Bon arc rouge, qu'il se tende, et ne soit gardé sans ressort,
frères séparés et dispersés en péril de semblable discord.
   2
Ainsi grand tort as-tu de garder parentèle à distance,
qui donc copiera-t-elle, n'ayant de toi nulle assistance ?
   3
Aînés pour cadets de leur clémence auront souci
et aideront leurs frères en leur fortune aussi :
frères de bonne aire dans leurs mutuelles relations
ne devraient accroître leurs ennuis et exacerbations.
   4
Boursouflure de qui murmure
et ne visant que les honneurs
n'apprend pas bonnes mœurs. Celui-ci
ruinera un canton, en sera la maladie.
   5
Vieux canasson joue au poulain,
balourd hors d'âge fait le malin,
comme trois hommes fait ripaille
et n'est qu'un âne à la bouteille.
   6
On n'apprend pas au singe à monter aux arbres,
on ne jette pas de la boue
sur qui gît dans la fange, et prévois donc plutôt
à dessein
que petits hommes sur toi feront essaim.
   7
Épais nuage dissout la neige
qui fond devant le soleil,
mais nul
ne resterait à l'écart des faveurs
s'il escomptait dominer le rabais de son orgueil.
   8
Neige épaisse à la dérive, l’œil du soleil la dissipe,
les Mann et les Mao1 ont eu leur jour,
Mon Cœur ! quel jour !*
         X (224)
Sous le saule touffu, il est bon de rester étendu,
Qu’on laisse ici passer le pied de l'Empereur.
Me donner un emploi honteux me serait de trop d'honneur.
   2
Mieux vaut donc demeurer sous la branche du saule
que de se faire broyer l'orteil sous la voiture impériale.
S'il me donnait un rang de plus, cela me porterait trop loin.
   3
Un oiseau en hauteur peut tourner au-dessus des nuées,
l'esprit d'un homme s'élèvera au-dessus de la foule
en servant un tel maître bien au-dessus de nous tous
pour sombrer en misère bien pire quand il sera déchu.*
Ezra Pound, Anthologie classique définie par Confusion, introduction et traduction de l’anglais par Auxeméry, Pierre Guillaume de Roux, 2019, 480 p., 28€.
1. Des tribus.
NdT
Poème 223. — Pound, comme précédemment, condense et transforme les premières strophes du poème chinois en introduction, partiellement rimée, et traite l'ensemble en parties didactiques ; le poète antique émettait quelques reproches à l'adresse de l'empereur : respect distancié et froid à l'égard de ses propres parents, et attention complaisamment portée à d'ambitieux détracteurs.
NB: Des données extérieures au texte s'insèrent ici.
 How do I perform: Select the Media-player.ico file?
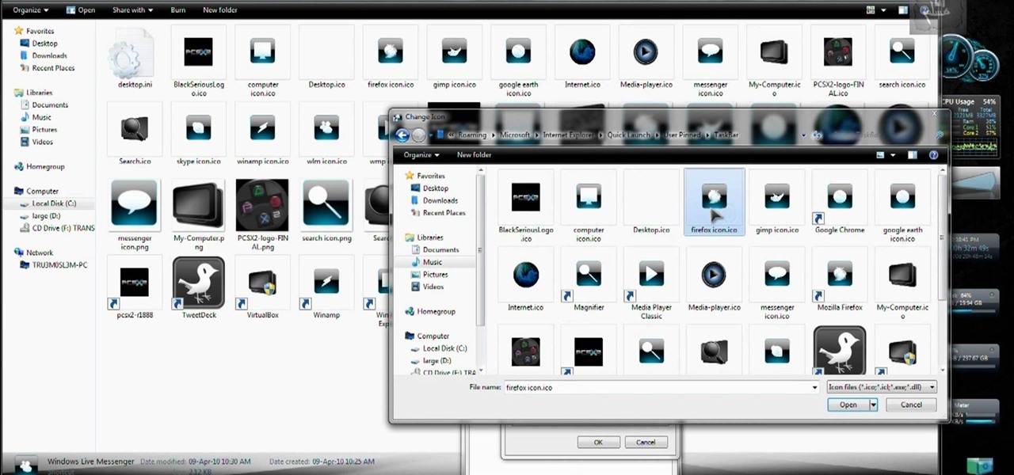click(x=713, y=277)
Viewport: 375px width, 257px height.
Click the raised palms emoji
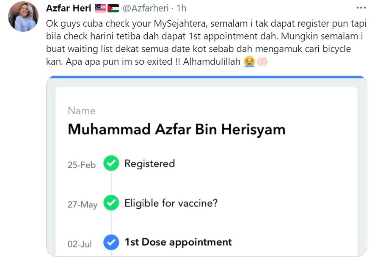click(262, 62)
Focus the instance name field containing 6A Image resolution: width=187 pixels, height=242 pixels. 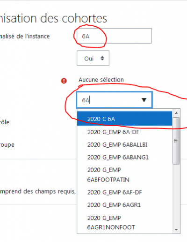click(x=114, y=36)
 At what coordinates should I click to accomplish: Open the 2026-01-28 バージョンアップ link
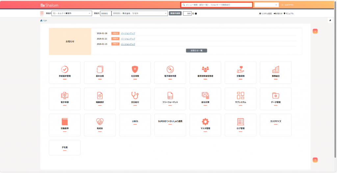128,33
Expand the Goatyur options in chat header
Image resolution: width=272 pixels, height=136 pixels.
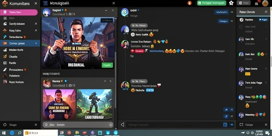click(232, 21)
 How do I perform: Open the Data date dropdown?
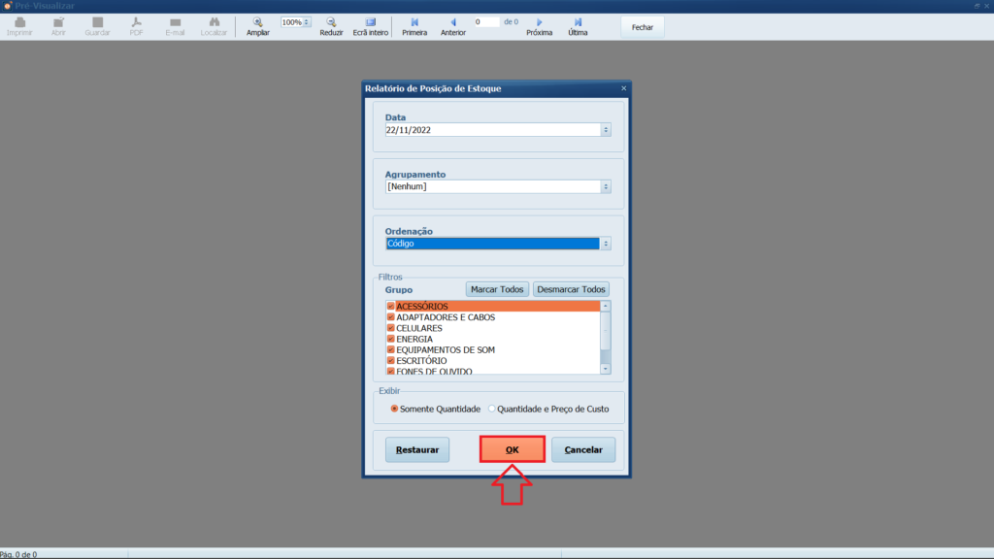(606, 130)
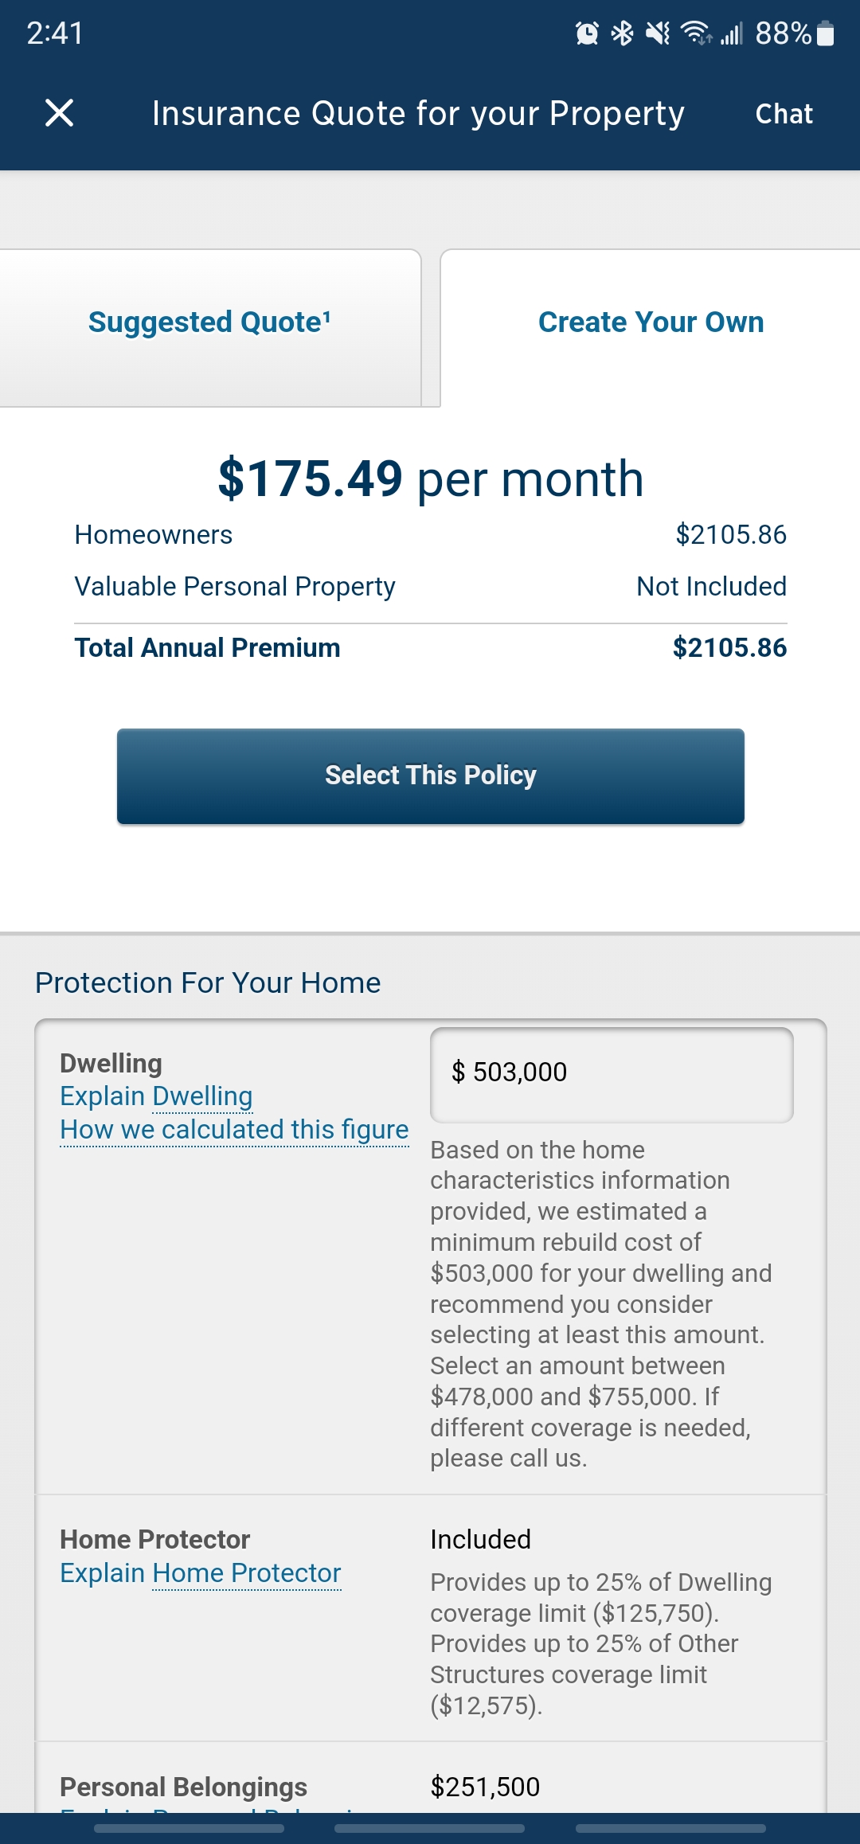Tap the Homeowners premium row

click(x=430, y=535)
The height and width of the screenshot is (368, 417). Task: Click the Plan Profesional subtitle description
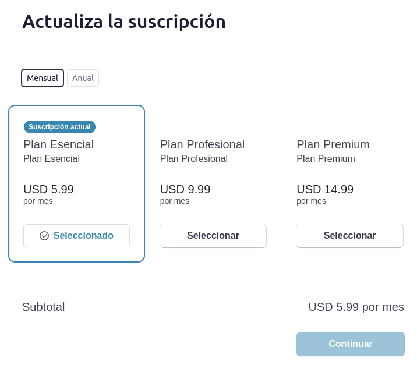tap(194, 159)
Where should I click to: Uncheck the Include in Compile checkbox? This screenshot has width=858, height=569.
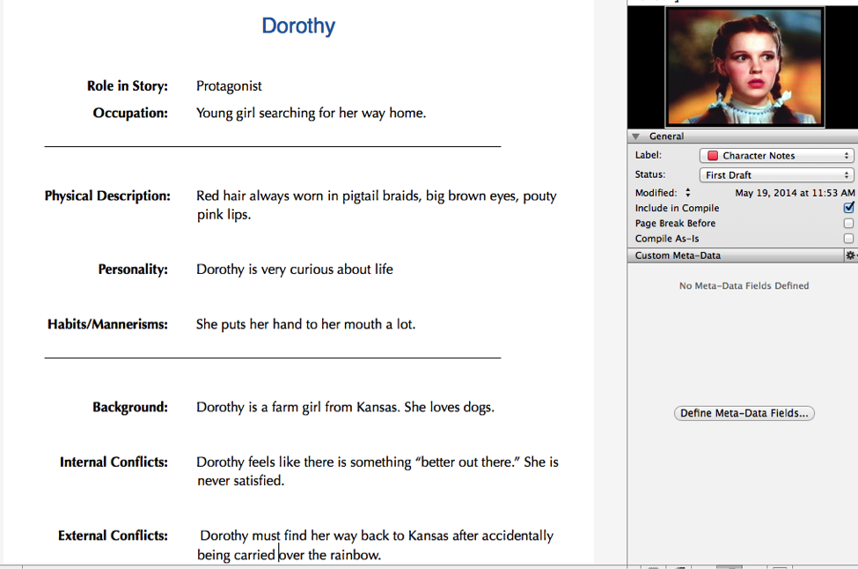click(x=848, y=208)
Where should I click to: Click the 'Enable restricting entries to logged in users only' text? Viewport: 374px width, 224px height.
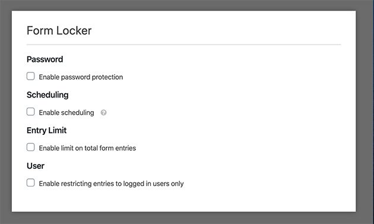(111, 184)
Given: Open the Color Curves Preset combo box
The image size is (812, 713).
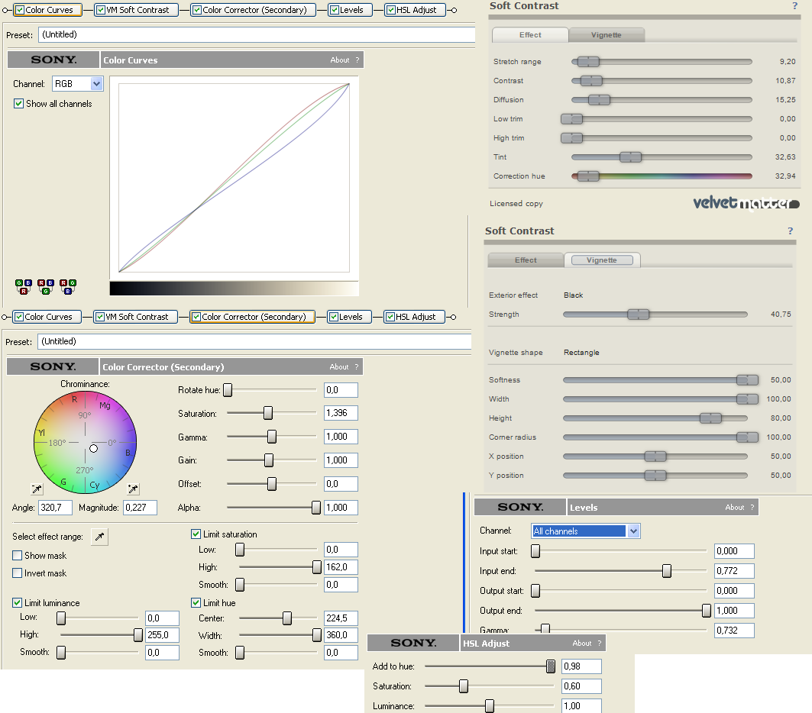Looking at the screenshot, I should (256, 34).
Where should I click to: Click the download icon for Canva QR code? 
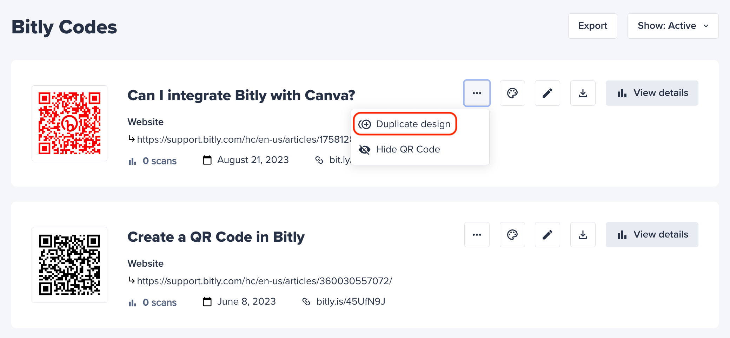pos(583,93)
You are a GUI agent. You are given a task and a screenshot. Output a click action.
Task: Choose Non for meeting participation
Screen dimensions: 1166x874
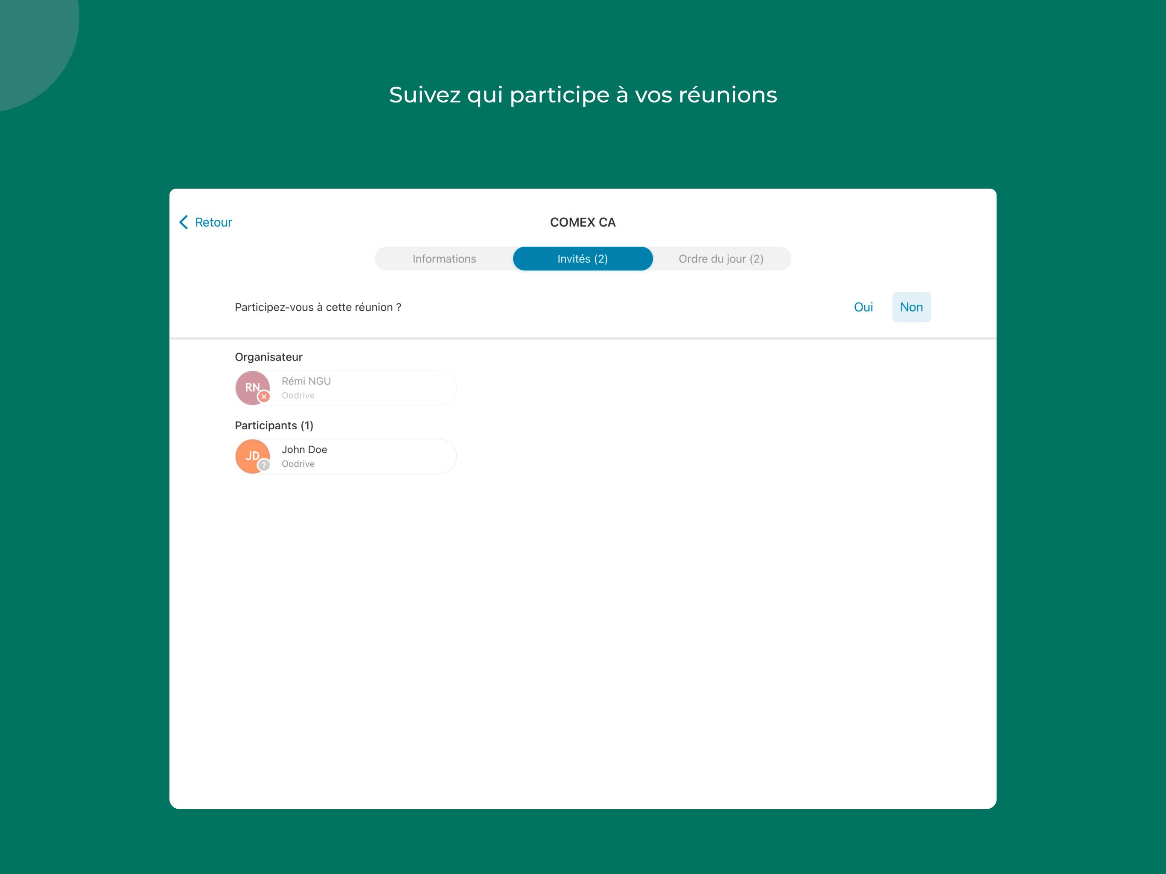click(911, 307)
Pound donne à la dernière strophe un tour plus dramatique encore que celui du texte antique : le premier rayon du soleil fait disparaître la neige, et si, vous notre souverain, vous montrez trop de faiblesse, nos mœurs deviendront semblables à celles des barbares, et j'en éprouve une immense peine. Pound suit le texte mais fait en sorte que l'image de la menace du désastre prime.
Poème 224. — Thème : un prince refuse d'en passer par les prétentions d'un souverain tyrannique en allant faire sa cour, car il pense que les honneurs reçus ne lui vaudraient en fait que vexations et déboires.